Here’s the thing though – the trial court already ruled that the class action couldn’t be certified.  The majority did not rule on whether that ruling was correct.  So, the only way the plaintiff can win is if the trial court disregards 177 declarations.

The opinion provides a lot of information as to how counsel must proceed to obtain declarations in class actions, and what will result in a finding that the communication with employees was improper.  The trial judge must take an active role in scrutinizing the nature of the contact with employees.  So, this will affect what employers’ counsel must include in employee declarations to pass muster.   Depositions may be the way to go.

This case was decided 2-1. If you are a fan of annoyed and disgusted judges, read the dissent.

 “Qualified Individual with a Disability”

Only “qualified individuals” can sue under the Americans With Disabilities Act.  According to the ADA’s text, that means the individual can perform the essential job functions with or without reasonable accommodation.  But what if the employee lacks a fundamental qualification for the job?  And what if the employer finds out the employee lacked that fundamental qualification only after discharging the employee?

The Ninth Circuit said the employee’s case fails.  The EEOC has issued a regulation explaining that “qualified individual” requires a two-step analysis:

We first determine whether the individual satisfies the prerequisites of the job; more specifically, whether “the individual satisfies the requisite skill, experience, education and other job-related requirements of the employment position such individual holds or desires.” At step two, we determine whether, “with or without reasonable accommodation,” the individual is able to “perform the essential functions of such position.” 29 C.F.R. § 1630.2(m).

In the case at issue, Anthony v.
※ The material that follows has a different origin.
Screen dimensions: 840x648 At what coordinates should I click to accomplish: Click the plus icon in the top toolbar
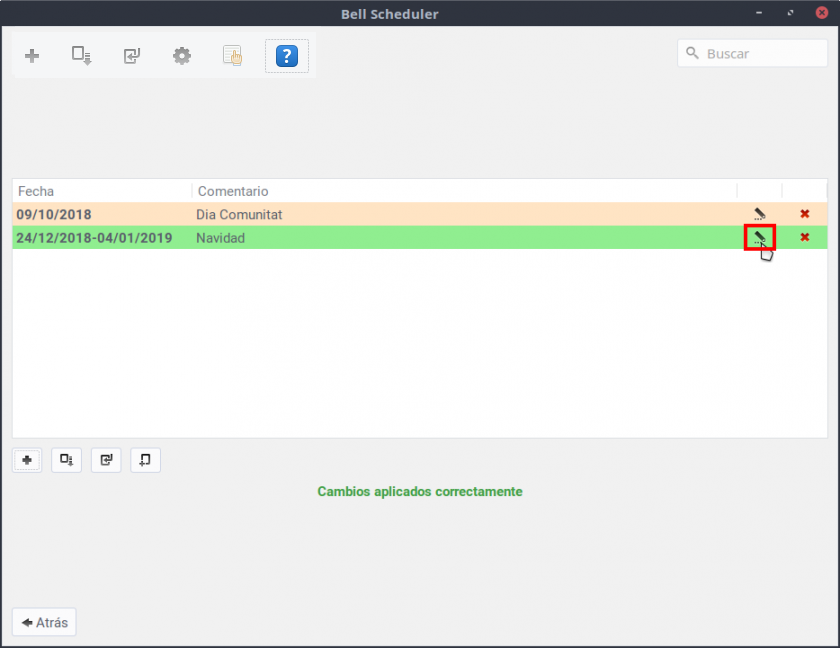point(32,56)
Trax Int’l, opinion here, the plaintiff did not have a bachelor’s degree that was required for the job she held. (She had lied on her application).  Now, in other contexts, “after acquired” evidence such as this is not a bar to a lawsuit.  But in the case of the ADA, the plaintiff has to prove that she is qualified to do the job.  Anthony could not do so because she wasn’t qualified to do the job.

An employer’s ignorance cannot create a credential where there is none. Here, Anthony lacked a bachelor’s degree at the time she was terminated regardless of whether TRAX was aware of this fact. * * *

* * *

Under the two-step qualified individual test promulgated by the EEOC and embedded in our precedent, “an individual who fails to satisfy the job prerequisites cannot be considered ‘qualified’ within the meaning of the ADA unless she shows that the prerequisite is itself discriminatory in effect.” Johnson, 666 F.3d at 567. Because Anthony did not have the requisite bachelor’s degree at the time she was terminated, she was not qualified within the meaning of the ADA, and TRAX had no obligation to engage in the interactive process.

More quick takes in a couple of days.